ML In Practice

Author

Rafael A. Irizarry

Published

December 9, 2024

Keywords

Machine Learning

Machine learning in practice

  • Now that we have learned several methods and explored them with simple examples, we will try them out on a real example: the MNIST digits.

  • We can load this data using the following dslabs package:

library(dslabs) 
mnist <- read_mnist() 
Loading required package: ggplot2
Loading required package: lattice
randomForest 4.7-1.2
Type rfNews() to see new features/changes/bug fixes.

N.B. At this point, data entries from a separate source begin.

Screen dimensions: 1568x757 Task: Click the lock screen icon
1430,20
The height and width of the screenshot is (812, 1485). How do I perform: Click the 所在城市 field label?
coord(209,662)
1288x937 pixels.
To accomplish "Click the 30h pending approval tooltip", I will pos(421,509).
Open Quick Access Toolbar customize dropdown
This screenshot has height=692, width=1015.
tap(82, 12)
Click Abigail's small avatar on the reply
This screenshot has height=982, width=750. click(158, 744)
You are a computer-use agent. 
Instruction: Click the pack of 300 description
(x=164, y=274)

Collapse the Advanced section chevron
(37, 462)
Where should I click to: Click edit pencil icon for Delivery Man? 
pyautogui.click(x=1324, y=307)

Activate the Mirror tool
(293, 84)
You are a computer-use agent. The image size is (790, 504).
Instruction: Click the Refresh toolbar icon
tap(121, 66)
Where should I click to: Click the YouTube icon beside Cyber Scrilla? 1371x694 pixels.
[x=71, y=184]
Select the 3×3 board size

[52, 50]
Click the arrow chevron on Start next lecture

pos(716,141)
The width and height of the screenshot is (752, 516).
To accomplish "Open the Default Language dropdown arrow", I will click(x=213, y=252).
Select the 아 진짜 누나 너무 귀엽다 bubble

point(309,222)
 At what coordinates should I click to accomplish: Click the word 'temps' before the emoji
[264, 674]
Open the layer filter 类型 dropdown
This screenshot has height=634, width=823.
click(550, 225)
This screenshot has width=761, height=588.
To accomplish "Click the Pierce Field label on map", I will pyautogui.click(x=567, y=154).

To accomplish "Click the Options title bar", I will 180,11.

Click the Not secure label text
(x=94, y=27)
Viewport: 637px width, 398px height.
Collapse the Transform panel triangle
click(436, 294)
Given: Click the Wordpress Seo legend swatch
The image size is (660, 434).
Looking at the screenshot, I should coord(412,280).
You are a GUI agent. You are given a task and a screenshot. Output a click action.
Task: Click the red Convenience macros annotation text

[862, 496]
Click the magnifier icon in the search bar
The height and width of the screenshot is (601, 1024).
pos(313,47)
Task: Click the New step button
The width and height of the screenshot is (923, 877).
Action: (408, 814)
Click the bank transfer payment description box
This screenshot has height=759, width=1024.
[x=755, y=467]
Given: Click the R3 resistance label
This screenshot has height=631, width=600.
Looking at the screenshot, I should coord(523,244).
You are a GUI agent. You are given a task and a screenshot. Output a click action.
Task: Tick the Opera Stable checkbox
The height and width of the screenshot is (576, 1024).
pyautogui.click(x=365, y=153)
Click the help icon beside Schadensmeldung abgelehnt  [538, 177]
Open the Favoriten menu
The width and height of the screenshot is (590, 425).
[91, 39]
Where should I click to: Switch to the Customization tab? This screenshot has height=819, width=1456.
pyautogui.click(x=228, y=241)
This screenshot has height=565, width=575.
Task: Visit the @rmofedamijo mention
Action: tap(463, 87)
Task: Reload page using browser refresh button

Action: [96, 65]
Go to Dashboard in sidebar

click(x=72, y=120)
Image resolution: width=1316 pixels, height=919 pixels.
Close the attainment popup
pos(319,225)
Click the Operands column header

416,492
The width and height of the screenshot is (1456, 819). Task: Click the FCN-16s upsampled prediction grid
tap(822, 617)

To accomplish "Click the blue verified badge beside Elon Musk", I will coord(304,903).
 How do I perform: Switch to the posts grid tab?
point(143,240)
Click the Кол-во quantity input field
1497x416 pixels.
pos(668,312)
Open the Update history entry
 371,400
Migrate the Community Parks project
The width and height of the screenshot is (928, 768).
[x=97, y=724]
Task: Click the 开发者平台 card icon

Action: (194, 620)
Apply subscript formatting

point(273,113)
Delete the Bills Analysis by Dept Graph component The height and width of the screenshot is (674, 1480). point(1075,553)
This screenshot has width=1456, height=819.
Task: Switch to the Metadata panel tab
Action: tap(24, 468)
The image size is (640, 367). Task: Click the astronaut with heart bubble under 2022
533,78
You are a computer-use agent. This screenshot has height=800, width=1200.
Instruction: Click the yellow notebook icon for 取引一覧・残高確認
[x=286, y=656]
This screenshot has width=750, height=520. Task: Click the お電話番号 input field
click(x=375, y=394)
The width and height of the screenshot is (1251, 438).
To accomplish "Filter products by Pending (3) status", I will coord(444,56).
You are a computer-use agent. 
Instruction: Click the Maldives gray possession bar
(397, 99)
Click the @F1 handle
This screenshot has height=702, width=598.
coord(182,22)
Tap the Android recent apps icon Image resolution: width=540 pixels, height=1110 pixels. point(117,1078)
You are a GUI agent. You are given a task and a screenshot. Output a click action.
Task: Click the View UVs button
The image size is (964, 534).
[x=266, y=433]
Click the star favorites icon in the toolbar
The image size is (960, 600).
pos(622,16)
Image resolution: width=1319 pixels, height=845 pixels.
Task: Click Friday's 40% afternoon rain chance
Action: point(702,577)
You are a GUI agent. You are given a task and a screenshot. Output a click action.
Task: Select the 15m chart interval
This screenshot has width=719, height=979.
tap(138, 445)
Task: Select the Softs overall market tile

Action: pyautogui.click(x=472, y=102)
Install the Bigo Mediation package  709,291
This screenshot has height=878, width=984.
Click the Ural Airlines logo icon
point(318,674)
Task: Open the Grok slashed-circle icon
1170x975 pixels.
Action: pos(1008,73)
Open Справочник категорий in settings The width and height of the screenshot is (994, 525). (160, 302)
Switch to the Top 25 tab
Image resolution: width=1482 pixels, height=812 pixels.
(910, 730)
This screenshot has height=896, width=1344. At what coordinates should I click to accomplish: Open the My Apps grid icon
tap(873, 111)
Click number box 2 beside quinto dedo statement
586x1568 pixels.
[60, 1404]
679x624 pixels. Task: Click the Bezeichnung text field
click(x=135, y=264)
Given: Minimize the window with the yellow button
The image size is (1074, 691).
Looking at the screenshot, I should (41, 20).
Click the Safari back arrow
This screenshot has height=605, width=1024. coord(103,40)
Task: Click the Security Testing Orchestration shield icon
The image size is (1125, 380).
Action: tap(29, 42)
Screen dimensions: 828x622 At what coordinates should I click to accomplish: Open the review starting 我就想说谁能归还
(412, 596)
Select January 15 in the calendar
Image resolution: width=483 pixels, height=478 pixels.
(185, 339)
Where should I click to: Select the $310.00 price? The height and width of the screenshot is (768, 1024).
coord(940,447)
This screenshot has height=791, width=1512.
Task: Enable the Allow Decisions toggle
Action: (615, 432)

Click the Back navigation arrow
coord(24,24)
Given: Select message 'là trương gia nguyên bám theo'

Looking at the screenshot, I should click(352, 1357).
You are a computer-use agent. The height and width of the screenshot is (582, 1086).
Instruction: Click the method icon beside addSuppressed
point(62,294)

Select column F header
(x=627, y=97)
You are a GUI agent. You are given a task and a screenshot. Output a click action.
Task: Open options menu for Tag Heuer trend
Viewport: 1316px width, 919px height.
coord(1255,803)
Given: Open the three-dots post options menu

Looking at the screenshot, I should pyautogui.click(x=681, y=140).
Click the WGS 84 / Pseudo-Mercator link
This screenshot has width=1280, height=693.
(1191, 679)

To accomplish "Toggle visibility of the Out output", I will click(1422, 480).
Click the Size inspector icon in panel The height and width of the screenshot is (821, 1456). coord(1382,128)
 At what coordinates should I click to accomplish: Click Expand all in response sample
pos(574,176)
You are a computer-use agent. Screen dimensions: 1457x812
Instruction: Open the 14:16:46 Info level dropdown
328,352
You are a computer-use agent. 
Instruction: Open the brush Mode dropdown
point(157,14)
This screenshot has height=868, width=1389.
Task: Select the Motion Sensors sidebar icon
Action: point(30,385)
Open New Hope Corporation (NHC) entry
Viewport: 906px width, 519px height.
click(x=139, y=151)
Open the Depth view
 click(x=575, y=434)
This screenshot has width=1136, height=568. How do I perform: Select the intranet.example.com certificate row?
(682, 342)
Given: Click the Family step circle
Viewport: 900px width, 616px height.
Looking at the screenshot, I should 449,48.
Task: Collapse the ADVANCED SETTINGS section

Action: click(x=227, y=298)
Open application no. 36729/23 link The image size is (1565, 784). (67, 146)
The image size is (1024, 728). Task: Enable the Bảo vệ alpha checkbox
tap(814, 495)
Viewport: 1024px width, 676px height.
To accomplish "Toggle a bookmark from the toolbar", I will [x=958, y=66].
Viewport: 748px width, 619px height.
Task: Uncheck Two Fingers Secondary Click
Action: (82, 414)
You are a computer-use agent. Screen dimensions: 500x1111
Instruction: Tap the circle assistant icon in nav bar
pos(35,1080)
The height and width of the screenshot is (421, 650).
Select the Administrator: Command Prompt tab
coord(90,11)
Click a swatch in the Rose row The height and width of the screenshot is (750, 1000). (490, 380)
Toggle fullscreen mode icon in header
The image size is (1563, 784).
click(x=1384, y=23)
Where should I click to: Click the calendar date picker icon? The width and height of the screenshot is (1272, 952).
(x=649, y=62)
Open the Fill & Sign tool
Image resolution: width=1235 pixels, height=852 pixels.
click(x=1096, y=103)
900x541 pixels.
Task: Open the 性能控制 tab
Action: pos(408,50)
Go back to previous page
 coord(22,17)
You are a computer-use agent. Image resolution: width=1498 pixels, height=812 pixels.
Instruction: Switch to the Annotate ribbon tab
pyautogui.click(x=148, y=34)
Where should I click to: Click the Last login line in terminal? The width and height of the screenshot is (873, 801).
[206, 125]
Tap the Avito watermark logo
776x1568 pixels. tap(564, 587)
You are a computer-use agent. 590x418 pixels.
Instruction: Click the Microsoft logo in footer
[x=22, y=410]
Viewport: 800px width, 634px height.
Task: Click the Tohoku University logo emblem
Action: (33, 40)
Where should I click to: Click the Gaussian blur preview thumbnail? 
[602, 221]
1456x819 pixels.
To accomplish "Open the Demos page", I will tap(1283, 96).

Attaching package: 'randomForest'
The following object is masked from 'package:ggplot2':

    margin

Machine learning in practice

  • We will sample 10,000 random rows from the training set and 1,000 random rows from the test set:
set.seed(1990) 

index <- sample(nrow(mnist$train$images), 10000) 
x <- mnist$train$images[index,] 
y <- factor(mnist$train$labels[index]) 

index <- sample(nrow(mnist$test$images), 1000) 
x_test <- mnist$test$images[index,] 
y_test <- factor(mnist$test$labels[index]) 
  • Note we make the outcomes factors.

Machine learning in practice

  • Assing names to columns for caret.
colnames(x) <- 1:ncol(mnist$train$images) 
colnames(x_test) <- colnames(x) 

Parallelization

  • During cross-validation or bootstrapping, the process of fitting models to different samples or using varying parameters can be performed independently.

  • Imagine you are fitting 100 models; if you had access to 100 computers, you could theoretically speed up the process by a factor of 100 by fitting each model on a separate computer and then aggregating the results.

  • Most modern computers, are equipped with multiple processors that allow for such parallel execution.

Parallelization

  • The caret package is set up to run in parallel but you have to let R know that you are want to parallelize your work.

  • To do this we can use the doParallel package:

library(doParallel) 
Loading required package: foreach
Loading required package: iterators
Loading required package: parallel
nc <- detectCores() - 1 # it is convention to leave 1 core for OS 
cl <- makeCluster(nc) 
registerDoParallel(cl) 

Parallelization

  • If you do use parallelization, make sure to let R know you are done with the following lines of code:
stopCluster(cl) 
stopImplicitCluster() 

Warning
  • When parallelizing tasks across multiple processors, it’s important to consider the risk of running out of memory.

  • Each processor might require a copy of the data or substantial portions of it, which can multiply overall memory demands.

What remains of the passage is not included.